5. Be careful of drinks
We all have got accustomed to getting a drink to go with our lunch / dinner. But be mindful that drinks can contain a lot of added sugar. Especially the canned/bottled drinks. You can find a list of amount of added sugar in some of the popular drinks here. If you are so used to having a drink go for natural alternatives like butter milk, kombucha etc or better yet just have flavoured water (lemon in water, herbs in water)
6. Keep sugary snacks out of reach
One of the easiest ways to load ourselves up with sugar is by having sugary snacks around the house.

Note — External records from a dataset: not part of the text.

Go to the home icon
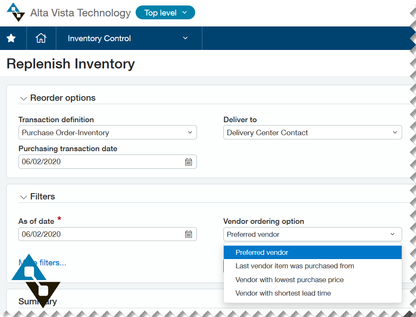This screenshot has width=416, height=317. coord(41,38)
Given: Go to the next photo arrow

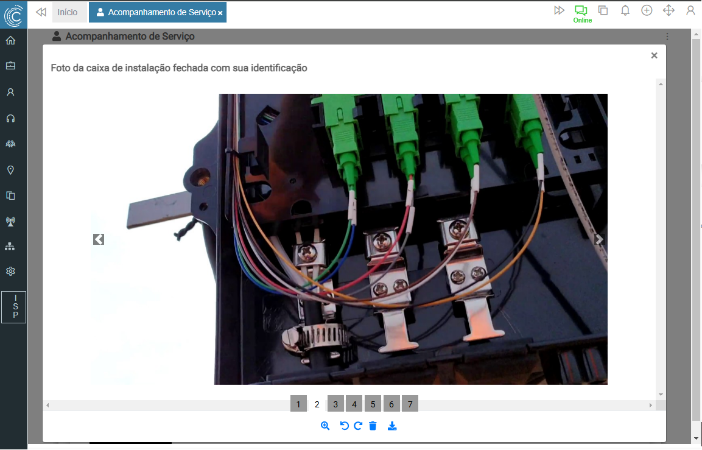Looking at the screenshot, I should pos(599,239).
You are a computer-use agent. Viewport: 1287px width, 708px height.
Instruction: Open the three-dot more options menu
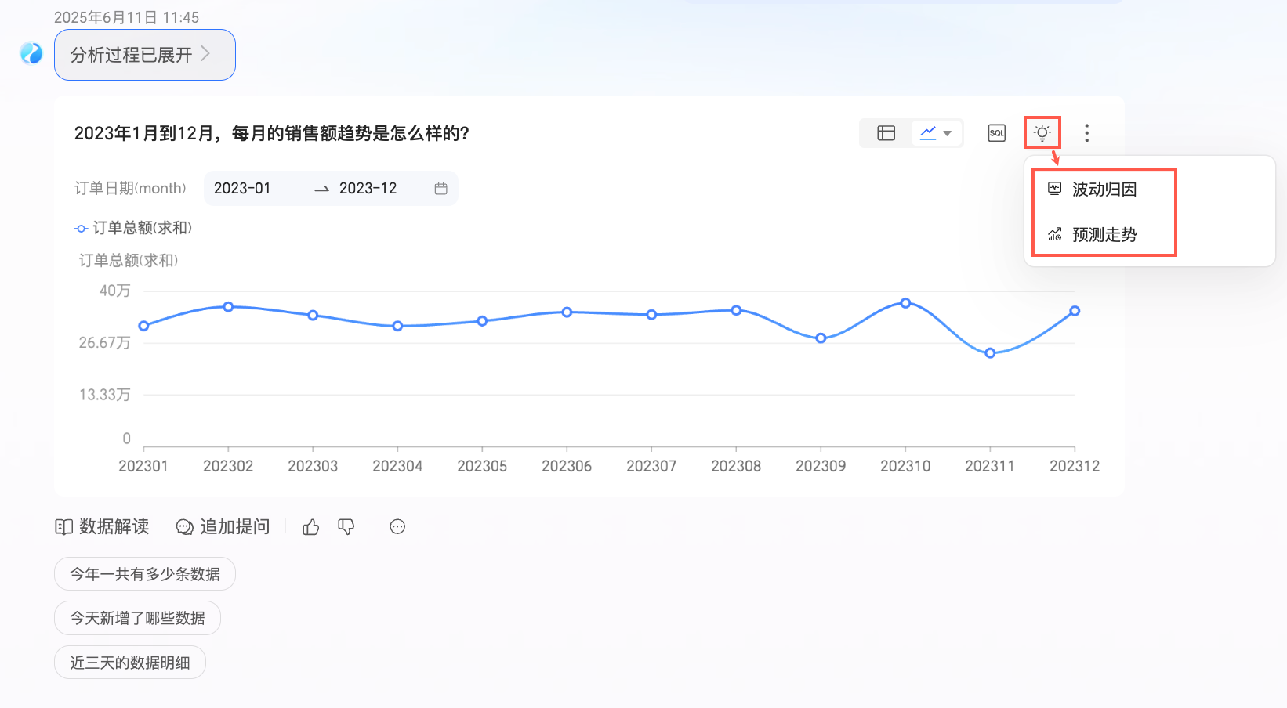point(1086,133)
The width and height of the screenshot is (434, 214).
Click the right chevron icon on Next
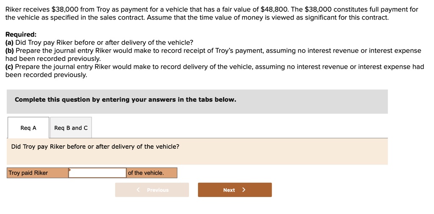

When that hunger pang or craving hits and if you have a sugary snack in sight you are more likely to reach for this sugary snack than a healthy snack say carrots with a dip. You are less likely to go to a shop, buy a sugary snack and eat it in the middle of your hunger.
Also, keep healthy snacks in your reach. Always keep a snack box of some nuts/seeds with you when you travel. Or you could even make it a bit interesting by adding something special when you really feel like it. Adding fruits or dried fruits can help satisfy that sweet craving that you have. One of my favourite ‘dessert’ to have at home is greek yogurt with some dried berries, a perfect balance of sour and sweet and also enough protein and fats.
7. Have occasional treats.
And finally, have occasional treats. If you avoid it totally you are more likely to get back to it. And there is no harm in having a treat once in a while. That way you are not completely denying yourself of anything. After all, eating well is all about balance.